Task goal
Repeat the following data exactly, omitting pictures.

═════ Records for this exercise ═════

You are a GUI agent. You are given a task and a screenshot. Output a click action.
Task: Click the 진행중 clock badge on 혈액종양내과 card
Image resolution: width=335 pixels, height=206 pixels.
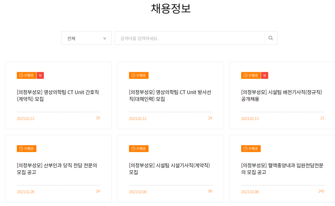[x=251, y=149]
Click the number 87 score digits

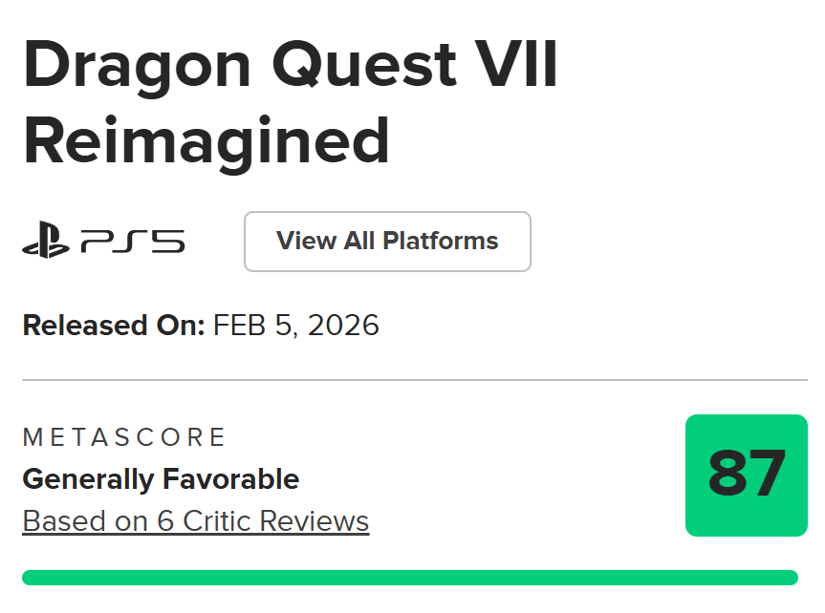point(747,475)
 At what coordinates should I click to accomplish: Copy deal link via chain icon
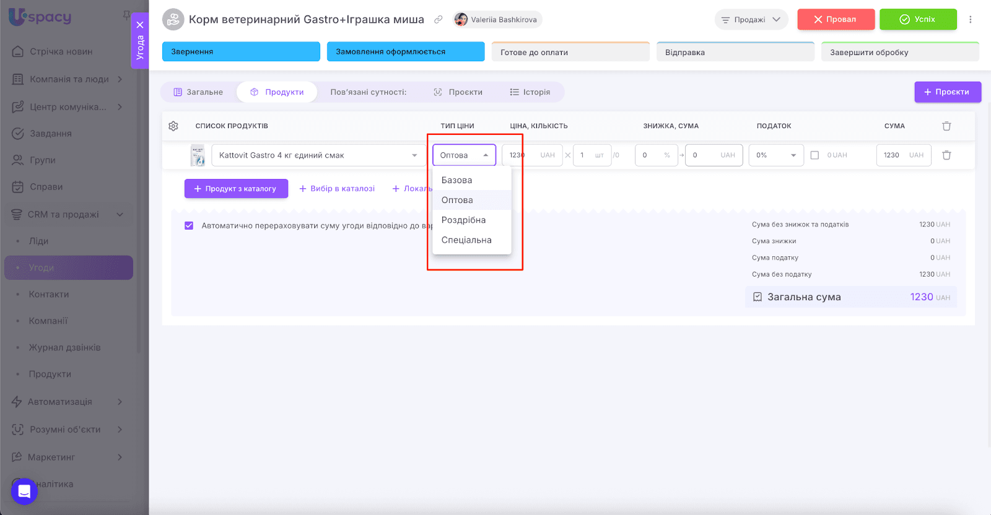(x=439, y=20)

═════

Answer to this problem
You are a GUI agent. You are given a task and a screenshot. Output a click action.
Task: Click the 진행중 clock badge on 혈액종양내과 card
Image resolution: width=335 pixels, height=206 pixels.
[x=251, y=149]
Click the number 87 score digits

point(747,475)
 At what coordinates should I click to accomplish: Copy deal link via chain icon
(x=439, y=20)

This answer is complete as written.